So much to think about. Just venting I guess.


----------



## bobert (Nov 22, 2018)

You don't have to immediately tell your husband that you spoke to a lawyer, especially if he is an emotionally abusive drunk. You would be smart to start the process and figure some things out before talking to him. The lawyer can advise you on what steps you need to take. Ask the lawyer about finances, how things are typical split, how custody usually looks, start thinking about where you might live, etc.

Also, your kid's relationships with their dad don't end just because you're getting divorced, as long as he wants to keep seeing them.

I would advise you to take any special items out of the house before telling your husband about the divorce. If you have family around, leave a box with them. If you don't have family, you could leave stuff in your car (if he doesn't use it) or you could rent a small storage unit/locker. Don't take the board games... those are replaceable. Take the things that are irreplaceable.

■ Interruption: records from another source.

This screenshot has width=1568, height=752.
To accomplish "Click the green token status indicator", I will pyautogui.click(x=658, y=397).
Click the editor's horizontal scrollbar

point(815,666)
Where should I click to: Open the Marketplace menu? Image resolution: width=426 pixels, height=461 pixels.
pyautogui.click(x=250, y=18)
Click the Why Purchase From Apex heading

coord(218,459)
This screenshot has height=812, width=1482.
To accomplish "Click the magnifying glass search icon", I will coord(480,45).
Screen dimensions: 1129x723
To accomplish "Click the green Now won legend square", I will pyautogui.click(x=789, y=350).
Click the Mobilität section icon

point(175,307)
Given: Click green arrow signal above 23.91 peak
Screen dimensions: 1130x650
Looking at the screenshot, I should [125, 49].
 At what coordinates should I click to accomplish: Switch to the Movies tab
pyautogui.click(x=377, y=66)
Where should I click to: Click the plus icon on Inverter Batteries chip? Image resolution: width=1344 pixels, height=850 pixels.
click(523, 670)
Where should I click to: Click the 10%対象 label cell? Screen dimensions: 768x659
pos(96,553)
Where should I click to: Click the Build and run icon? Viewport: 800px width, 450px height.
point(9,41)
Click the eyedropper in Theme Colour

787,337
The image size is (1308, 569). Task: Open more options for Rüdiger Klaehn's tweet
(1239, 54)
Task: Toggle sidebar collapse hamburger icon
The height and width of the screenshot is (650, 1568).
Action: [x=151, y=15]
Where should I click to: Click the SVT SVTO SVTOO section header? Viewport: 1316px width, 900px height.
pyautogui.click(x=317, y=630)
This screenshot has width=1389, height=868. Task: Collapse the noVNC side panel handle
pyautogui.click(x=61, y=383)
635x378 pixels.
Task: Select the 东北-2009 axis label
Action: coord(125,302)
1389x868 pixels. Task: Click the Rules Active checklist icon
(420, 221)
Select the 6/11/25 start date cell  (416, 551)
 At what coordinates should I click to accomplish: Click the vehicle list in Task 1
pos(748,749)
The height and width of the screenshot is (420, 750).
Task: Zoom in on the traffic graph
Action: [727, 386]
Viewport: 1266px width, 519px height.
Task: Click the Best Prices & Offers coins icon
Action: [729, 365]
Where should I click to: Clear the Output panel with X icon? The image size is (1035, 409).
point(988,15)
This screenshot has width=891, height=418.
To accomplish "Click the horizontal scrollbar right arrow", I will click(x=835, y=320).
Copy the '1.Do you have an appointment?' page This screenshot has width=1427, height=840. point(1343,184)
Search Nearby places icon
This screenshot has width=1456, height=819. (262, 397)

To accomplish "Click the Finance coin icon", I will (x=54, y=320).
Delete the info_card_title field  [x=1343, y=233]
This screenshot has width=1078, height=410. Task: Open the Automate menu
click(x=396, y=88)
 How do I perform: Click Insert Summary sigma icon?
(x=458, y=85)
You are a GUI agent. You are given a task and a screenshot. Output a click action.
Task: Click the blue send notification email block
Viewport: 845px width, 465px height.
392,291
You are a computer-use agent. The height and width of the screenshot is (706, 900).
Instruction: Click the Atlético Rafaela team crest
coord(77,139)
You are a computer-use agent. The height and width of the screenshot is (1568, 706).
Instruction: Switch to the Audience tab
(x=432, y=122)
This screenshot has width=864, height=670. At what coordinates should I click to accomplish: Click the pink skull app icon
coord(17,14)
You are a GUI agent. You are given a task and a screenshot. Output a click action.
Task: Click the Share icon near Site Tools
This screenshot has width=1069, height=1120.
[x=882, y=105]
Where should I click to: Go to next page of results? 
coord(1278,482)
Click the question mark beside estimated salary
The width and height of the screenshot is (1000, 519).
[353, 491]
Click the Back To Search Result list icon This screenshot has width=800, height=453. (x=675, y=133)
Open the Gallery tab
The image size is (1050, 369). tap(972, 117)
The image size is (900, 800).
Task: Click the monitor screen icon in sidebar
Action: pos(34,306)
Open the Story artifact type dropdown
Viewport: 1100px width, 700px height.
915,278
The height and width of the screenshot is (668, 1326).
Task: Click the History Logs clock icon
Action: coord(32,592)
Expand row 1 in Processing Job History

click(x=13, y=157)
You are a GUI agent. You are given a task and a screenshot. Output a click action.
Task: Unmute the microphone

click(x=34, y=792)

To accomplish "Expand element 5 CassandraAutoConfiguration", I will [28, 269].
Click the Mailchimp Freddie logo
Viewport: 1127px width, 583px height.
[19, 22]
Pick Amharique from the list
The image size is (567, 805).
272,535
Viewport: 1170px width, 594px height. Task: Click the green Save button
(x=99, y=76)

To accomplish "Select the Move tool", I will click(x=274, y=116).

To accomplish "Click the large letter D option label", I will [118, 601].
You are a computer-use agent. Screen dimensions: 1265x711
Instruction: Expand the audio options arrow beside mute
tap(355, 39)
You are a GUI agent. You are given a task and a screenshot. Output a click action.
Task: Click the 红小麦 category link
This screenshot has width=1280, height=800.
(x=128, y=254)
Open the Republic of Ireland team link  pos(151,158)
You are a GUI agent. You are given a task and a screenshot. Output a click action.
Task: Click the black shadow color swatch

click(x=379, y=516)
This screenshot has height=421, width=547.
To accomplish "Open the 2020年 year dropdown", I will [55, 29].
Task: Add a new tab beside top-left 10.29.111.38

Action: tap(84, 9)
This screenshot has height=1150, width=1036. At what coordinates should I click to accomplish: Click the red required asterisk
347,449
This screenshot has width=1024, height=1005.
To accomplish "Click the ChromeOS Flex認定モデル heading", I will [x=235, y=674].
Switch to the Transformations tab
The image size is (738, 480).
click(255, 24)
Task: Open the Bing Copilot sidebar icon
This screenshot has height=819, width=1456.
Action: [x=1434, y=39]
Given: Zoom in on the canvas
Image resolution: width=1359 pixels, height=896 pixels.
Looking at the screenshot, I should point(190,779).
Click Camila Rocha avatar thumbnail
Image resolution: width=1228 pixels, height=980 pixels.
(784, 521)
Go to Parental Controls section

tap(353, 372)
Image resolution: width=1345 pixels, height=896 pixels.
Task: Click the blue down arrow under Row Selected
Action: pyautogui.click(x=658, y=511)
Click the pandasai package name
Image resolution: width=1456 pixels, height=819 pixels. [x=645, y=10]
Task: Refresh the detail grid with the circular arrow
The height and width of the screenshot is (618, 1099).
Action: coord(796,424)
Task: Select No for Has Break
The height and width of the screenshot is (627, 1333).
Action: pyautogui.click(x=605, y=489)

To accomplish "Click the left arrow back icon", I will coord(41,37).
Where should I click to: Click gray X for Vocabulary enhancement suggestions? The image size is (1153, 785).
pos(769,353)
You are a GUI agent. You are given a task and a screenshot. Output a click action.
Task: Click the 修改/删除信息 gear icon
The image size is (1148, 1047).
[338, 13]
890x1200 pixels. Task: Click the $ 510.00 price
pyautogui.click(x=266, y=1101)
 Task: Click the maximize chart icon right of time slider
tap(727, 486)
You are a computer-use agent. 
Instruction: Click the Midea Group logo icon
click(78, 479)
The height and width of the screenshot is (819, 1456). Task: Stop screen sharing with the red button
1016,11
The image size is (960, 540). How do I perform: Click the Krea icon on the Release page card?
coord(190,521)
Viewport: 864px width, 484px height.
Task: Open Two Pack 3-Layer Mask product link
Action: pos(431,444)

If it is old baby things that are stored, your husband probably won't notice. If they are pictures on the wall, replace them with other ones that you can just reprint later. It will at least take one worry off your mind.


----------



## NotSure74 (May 26, 2020)

bobert said:


> You don't have to immediately tell your husband that you spoke to a lawyer, especially if he is an emotionally abusive drunk. You would be smart to start the process and figure some things out before talking to him. The lawyer can advise you on what steps you need to take. Ask the lawyer about finances, how things are typical split, how custody usually looks, start thinking about where you might live, etc.
> 
> Also, your kid's relationships with their dad don't end just because you're getting divorced, as long as he wants to keep seeing them.
> 
> I would advise you to take any special items out of the house before telling your husband about the divorce. If you have family around, leave a box with them. If you don't have family, you could leave stuff in your car (if he doesn't use it) or you could rent a small storage unit/locker. Don't take the board games... those are replaceable. Take the things that are irreplaceable. If it is old baby things that are stored, your husband probably won't notice. If they are pictures on the wall, replace them with other ones that you can just reprint later. It will at least take one worry off your mind.


This is such good advice, thank you.


----------



## Dadto2 (Aug 11, 2020)

I would not move out of the house. That's the #1 mistake most people make. Is your husband level headed enough that you can have a talk with him and tell him you want to separate? Sure your goal is divorce, but don't mention that. Soften the blow with talk of a separation. It usually makes the process easier. Then go see a lawyer. 

I don't know your financial situation, but usually with younger children, it's best for the Mom to stay in the house. Your husband may agree to that. Again, talk to him...tell him your concerns, plans and who knows, maybe he will start working on himself to become the man you once loved. You have to be separated in most states for a year anyway.


----------